Alzheimer’s Disease (AD) has been characterized for decades by the presence of histopathological alterations (extracellular amyloid- containing plaques and intracellular tangles of hyperphosphorylated tau-protein) leading to neurodegeneration (synaptic deficits and finally neuronal loss), as well as by severe cognitive deficits. However, to which extent one or both of the two histopathological hallmarks play a causative role remains unclear until now. The discovery of homozygotic risk genes in most of the very rare (probably less than 1%) cases of early onset Alzheimer’s disease which share increased production of ß-amyloid (Aß) as one (but probably not the only one) common property led to the amyloid-cascade hypothesis, assuming Aß as the major if not the only causative factor for the development of AD. The possible contribution of aging as the major and well documented risk factor of AD has been neglected for decades. Biochemical mechanisms of “normal brain” brain aging and cognitive deficits of “normal brain aging” were seen as mechanisms not related at all to AD.
However, this simple Amyloid-hypothesis has been challenged in the recent years because of many observations in AD patients like: the lack of any correlation between the presence of amyloid-containing plaques and the clinical symptoms of AD, the findings that amyloid plaques were already present decades before the onset of clinical symptoms in AD, the failure of all AD-related treatment strategies to improve clinical symptoms even if AD-plaques were reduced, and the continuing neurodegeneration in AD brain even after removing Amyloid plaques by vaccination. Accordingly, other aspects of AD pathology, more closely related to the clinical symptoms of AD are currently investigated like the already mentioned synaptic deficits and other measures of neurodegeneration and their relationship to impairment of mitochondrial function. Probably the most important example for such an alternative concept is the “mitochondrial cascade hypothesis” put forward already years ago by Swerdlow and coworkers, assuming mitochondrial dysfunction with enhanced oxidative stress and elevated free radical (ROS) production as the major pathomechanism of AD which slowly develops by aging and finally leads to the clinical disease. Driven by genetic, environmental, and individual factors, mitochondrial dysfunction associated with elevated free radical (ROS) production cumulates in susceptible patients over many years. This process is self-accelerating as ROS will further damage mitochondria which respond with further elevation of ROS. At some point, elevated ROS production will reach a level where Aß production increases due to ß-secretase and ?-secretase activation. Aß in turn will further impair mitochondrial function and will aggregate to fibrils and finally to plaques.
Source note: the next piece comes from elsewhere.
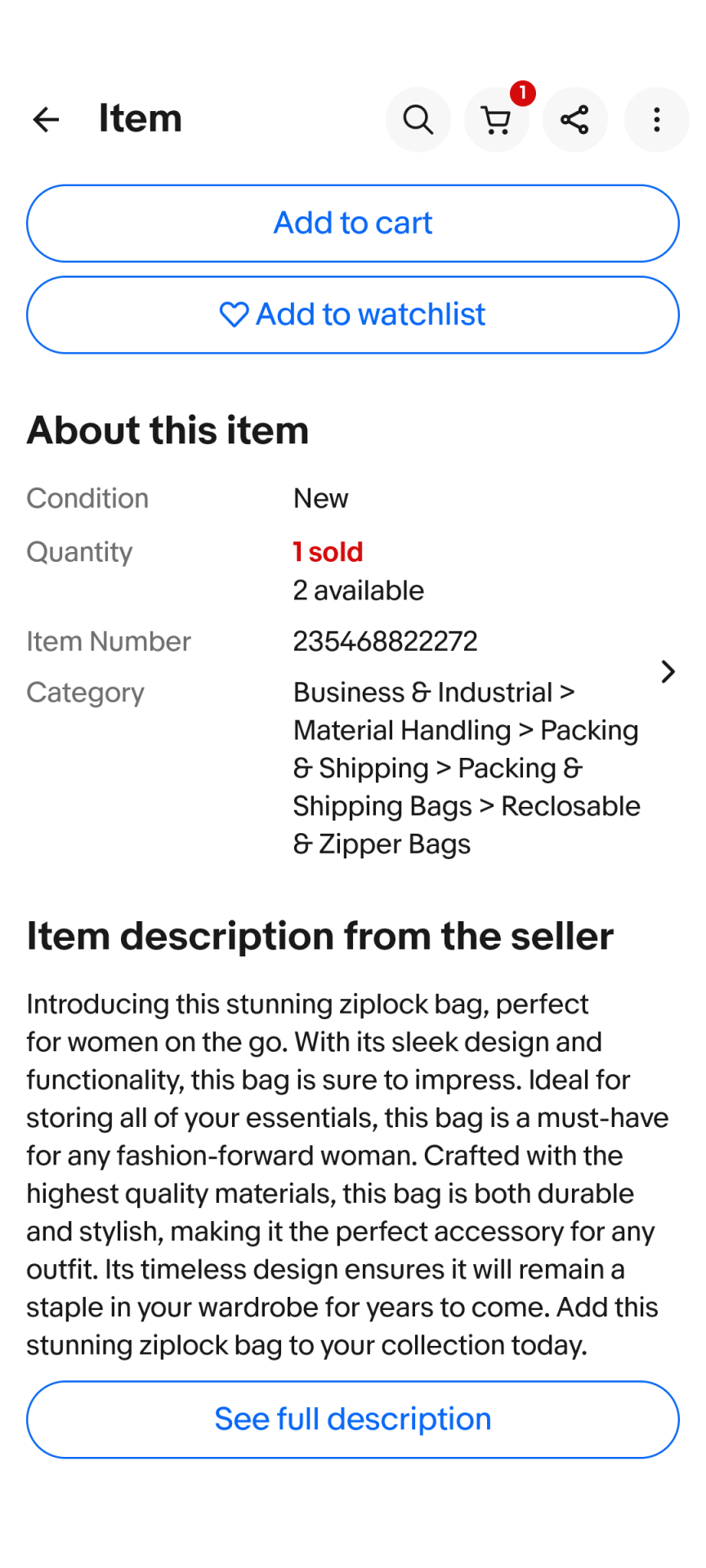Tap the Add to watchlist label
This screenshot has width=706, height=1568.
[371, 314]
This scenario suggests that Aß still has a causative role, but it is probably not the major player and definitively not the only player. It also seems to be a side product which once aggregated to plaques is without major functional relevance. This can easily explain that Aß deposits themselves do not correlate with early signs of neurodegeneration or impaired cognition.
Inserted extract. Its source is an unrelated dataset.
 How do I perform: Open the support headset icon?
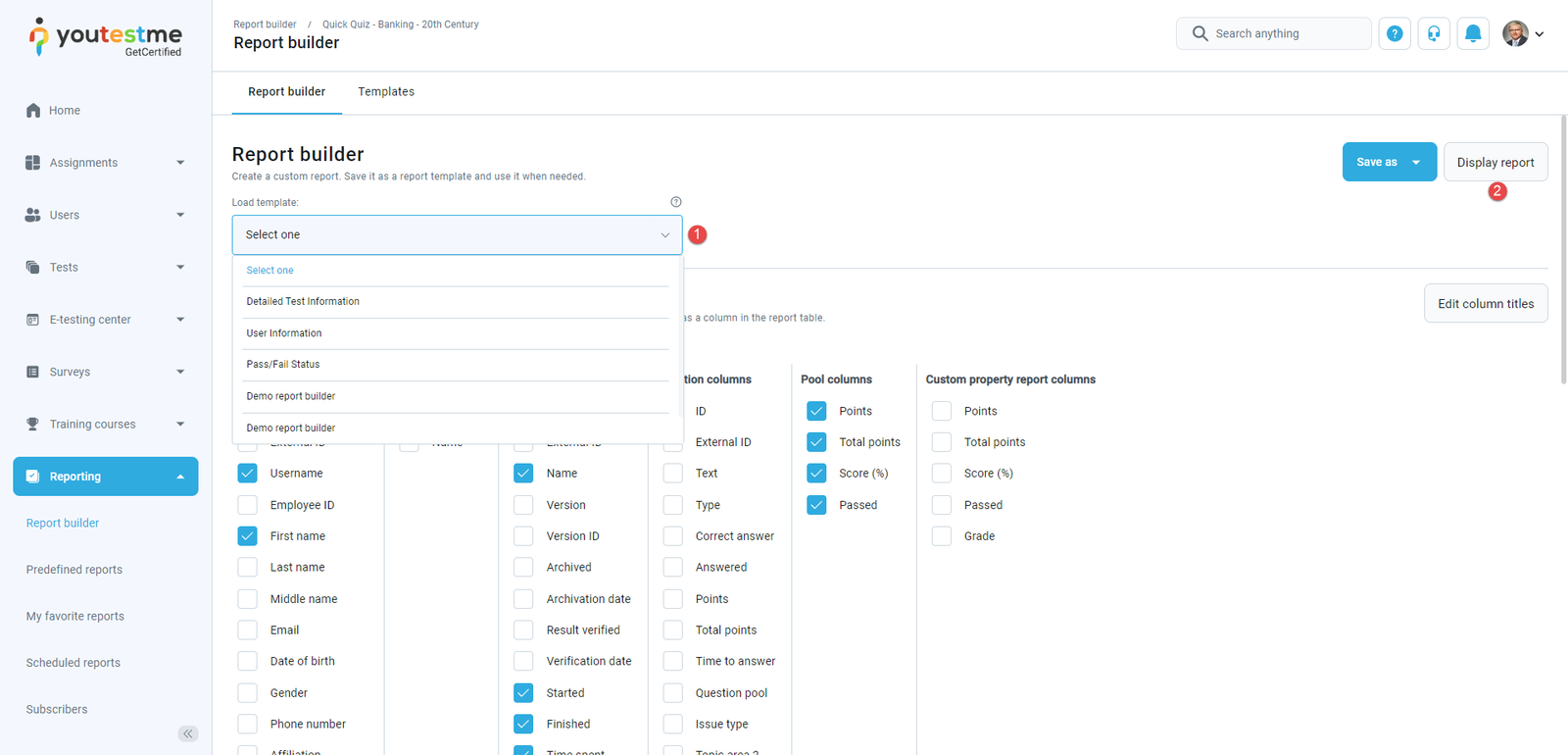pyautogui.click(x=1433, y=33)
The major aspect of this concept relates to mitochondrial dysfunction as a major pathomechanism directly driving neurodegeneration and psychopathology independently of Aß deposits, from the initial phase of the disease, long before a clinical diagnosis becomes possible to the later phases of mild to moderate dementia. Accordingly, mitochondrial dysfunction can lead to early signs of neurodegeneration or synaptic deficits, as well as distinct cognitive deficits without Aß deposits being present, a new situation recently called “Suspected non-amyloid pathology (SNAP). On the other hand, nearly all patients of the later stages of AD do show Aß deposits.
In conclusion, it is a long and difficult road which leads from aging and age-related mitochondrial dysfunction to the clinical stages of AD. To clarify all the different parts the road is taken is of fundamental relevance to understand all aspects of AD and to find effective treatments.